Jak przeprowadzić test klonogenny z ważnymi rozważaniami, które należy poczynić po drodze

Użycie mikroskopii bezetykietowej i detekcji konfluencji do oceny liczby i wielkości kolonii przy użyciu zautomatyzowanej kwantyfikacji obrazu

Test przeżycia klonogennego

Testy klonogenne są szeroko stosowane w dziedzinie badań nad rakiem, ponieważ tworzenie klonów jest interpretowane jako cecha komórek nowotworowych o zdolnościach inicjowania nowotworów. Chociaż to badanie było początkowo stosowane w dziedzinie radiobiologii, stało się standardowym narzędziem w badaniach nad rakiem do oceny wzrostu komórkowego oraz cytotoksycznych lub genotoksycznych skutków różnych czynników o potencjalnym zastosowaniu klinicznym.
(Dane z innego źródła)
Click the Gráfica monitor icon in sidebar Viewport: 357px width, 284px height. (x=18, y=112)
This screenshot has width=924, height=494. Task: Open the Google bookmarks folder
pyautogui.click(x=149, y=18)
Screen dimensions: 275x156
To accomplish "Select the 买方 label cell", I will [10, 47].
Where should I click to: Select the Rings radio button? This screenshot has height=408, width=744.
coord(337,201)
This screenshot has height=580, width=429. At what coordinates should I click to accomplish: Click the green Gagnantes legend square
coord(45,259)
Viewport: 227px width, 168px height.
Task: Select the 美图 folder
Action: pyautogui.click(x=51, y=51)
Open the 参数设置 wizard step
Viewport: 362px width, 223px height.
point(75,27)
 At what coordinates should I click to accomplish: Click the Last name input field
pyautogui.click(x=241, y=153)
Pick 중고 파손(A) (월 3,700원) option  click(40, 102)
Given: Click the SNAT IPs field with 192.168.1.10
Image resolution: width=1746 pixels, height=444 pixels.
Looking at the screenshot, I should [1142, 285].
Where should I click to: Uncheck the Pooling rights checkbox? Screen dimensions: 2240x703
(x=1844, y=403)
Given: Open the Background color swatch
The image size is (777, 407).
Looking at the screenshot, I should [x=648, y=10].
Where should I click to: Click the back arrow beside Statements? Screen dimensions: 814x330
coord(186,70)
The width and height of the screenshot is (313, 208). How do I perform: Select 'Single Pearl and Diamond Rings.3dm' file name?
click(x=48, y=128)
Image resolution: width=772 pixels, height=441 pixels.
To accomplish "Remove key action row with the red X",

Obejmuje to środki chemioterapeutyczne oraz terapie celowane na własną rękę lub w połączeniu 3.

Klonogeniczny wzrost jest również wykorzystywany do oceny macierzystości poszczególnych populacji komórek, ponieważ komórki macierzyste są komórkami długo żyjącymi z potencjałem do ciągłej proliferacji. Jest to szczególnie istotne w badaniach nad nowotworami, ponieważ nowotworowe komórki macierzyste są często związane z chemioopornością, powstawaniem wtórnych guzów i nawrotami nowotworów. Dlatego też, badanie macierzystości nowotworu przy użyciu analizy klonogennej jest cennym i szeroko stosowanym narzędziem do przewidywania skuteczności określonej terapii.4

Atesty klonogenne mierzą zdolność komórek do zachowania ich integralności reprodukcyjnej przez dłuższy okres czasu. Jest to ważna cecha, ponieważ ujawnia efekty fenotypowe, które wymagają czasu i prawdopodobnie kilku podziałów komórkowych, aby się rozwinąć. Przy analizie oporności terapeutycznej jest to szczególnie ważne. Oporność na leki nie może być zidentyfikowana przy użyciu krótkoterminowych oznaczeń cytotoksyczności.5

Jak wykonać badanie klonogeniczne

Informacje w tej sekcji zostały zaadaptowane z Franken et al. (2006), którzy opublikowali protokół badania klonogenicznego w Nature Protocols1, w połączeniu z kilkoma spostrzeżeniami z mojego własnego doświadczenia zdobytego podczas wykonywania ponad 60 badań klonogenicznych w trakcie mojego doktoratu.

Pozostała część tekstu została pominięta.